*Work instructions*: Write out every line below again exactly as it stands, skipping each image.

*Given records*:
########################################

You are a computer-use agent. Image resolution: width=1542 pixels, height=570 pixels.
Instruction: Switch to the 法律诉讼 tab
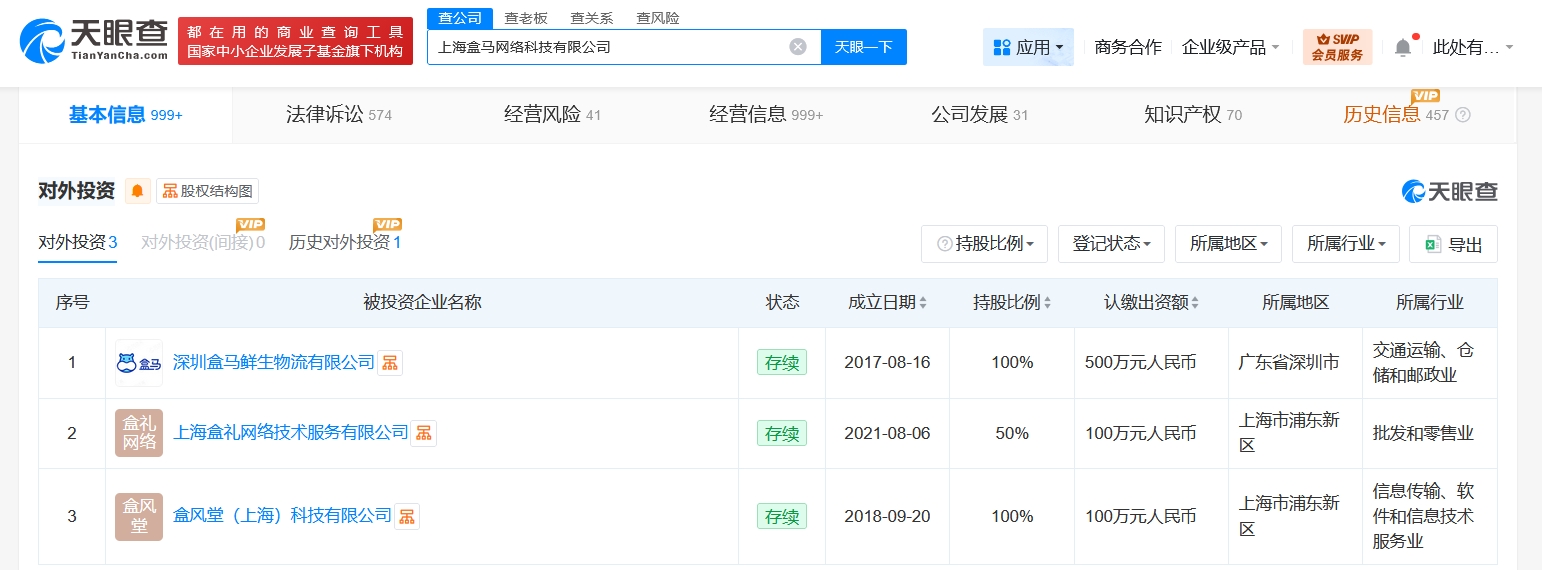[339, 115]
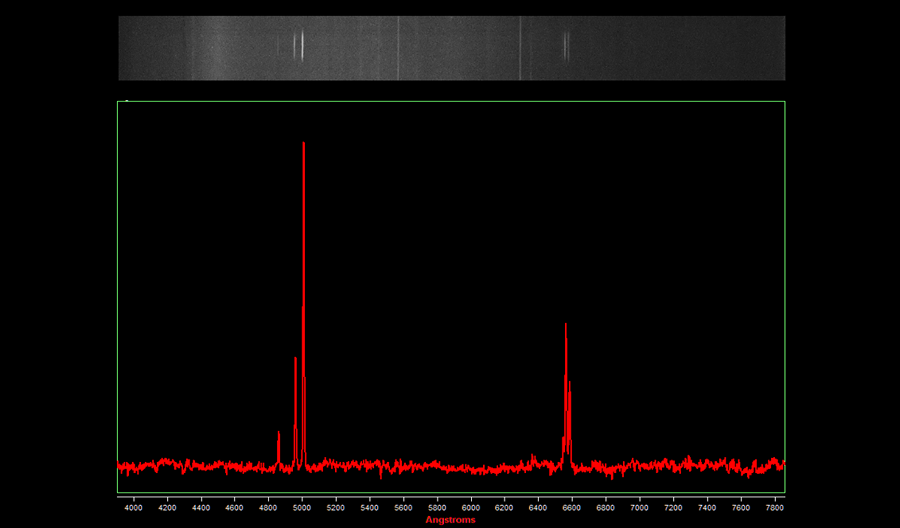Click the 7000 axis tick label
Viewport: 900px width, 528px height.
[x=640, y=508]
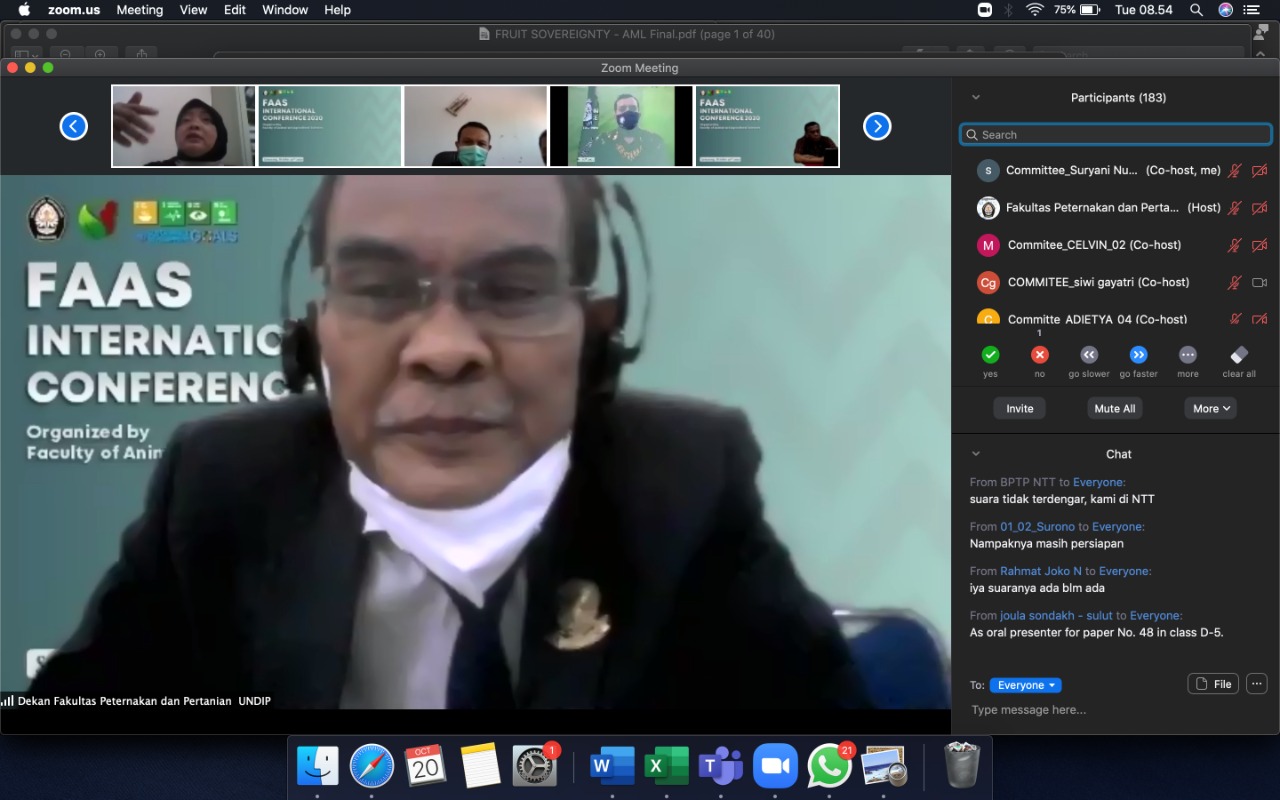Open chat options ellipsis button
This screenshot has width=1280, height=800.
[x=1257, y=684]
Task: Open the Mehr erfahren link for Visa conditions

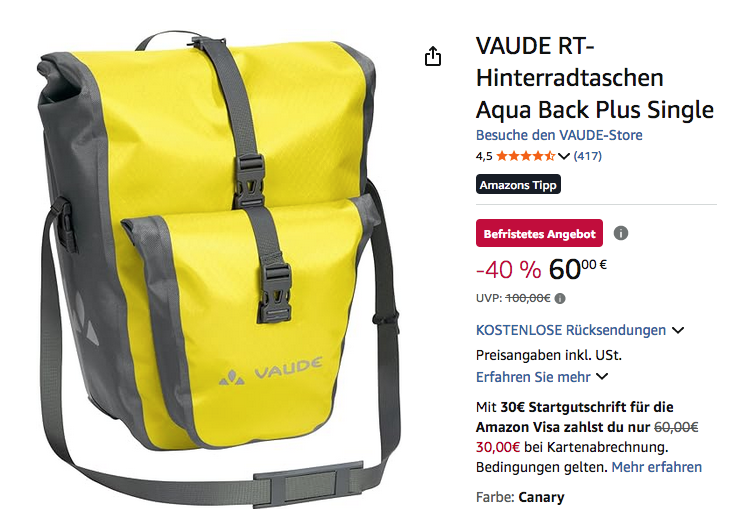Action: click(656, 467)
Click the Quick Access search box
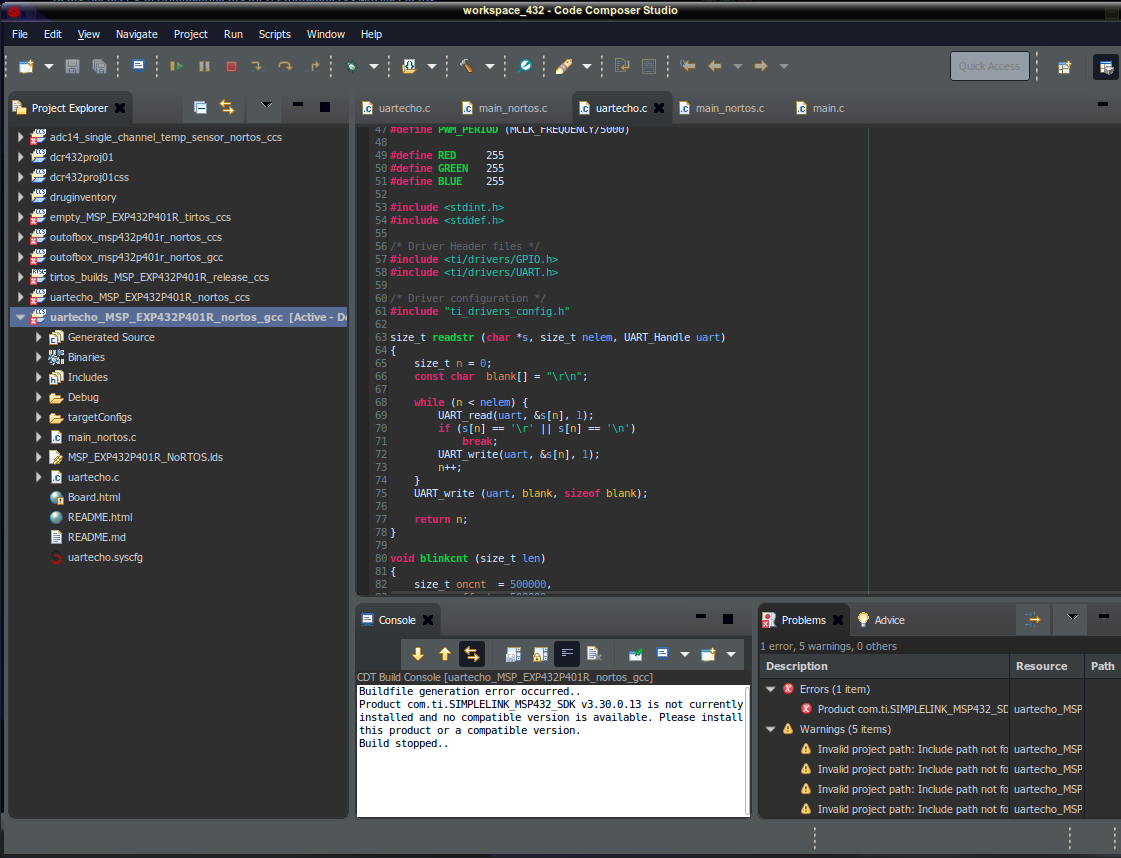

########################################

*Exercise response*:
You are a computer-use agent. Image resolution: width=1542 pixels, height=570 pixels.
Instruction: Switch to the 法律诉讼 tab
[339, 115]
Click the 7000 axis tick label
Viewport: 900px width, 528px height.
[x=640, y=508]
Open chat options ellipsis button
This screenshot has width=1280, height=800.
[x=1257, y=684]
Task: Open the Mehr erfahren link for Visa conditions

Action: click(656, 467)
Click the Quick Access search box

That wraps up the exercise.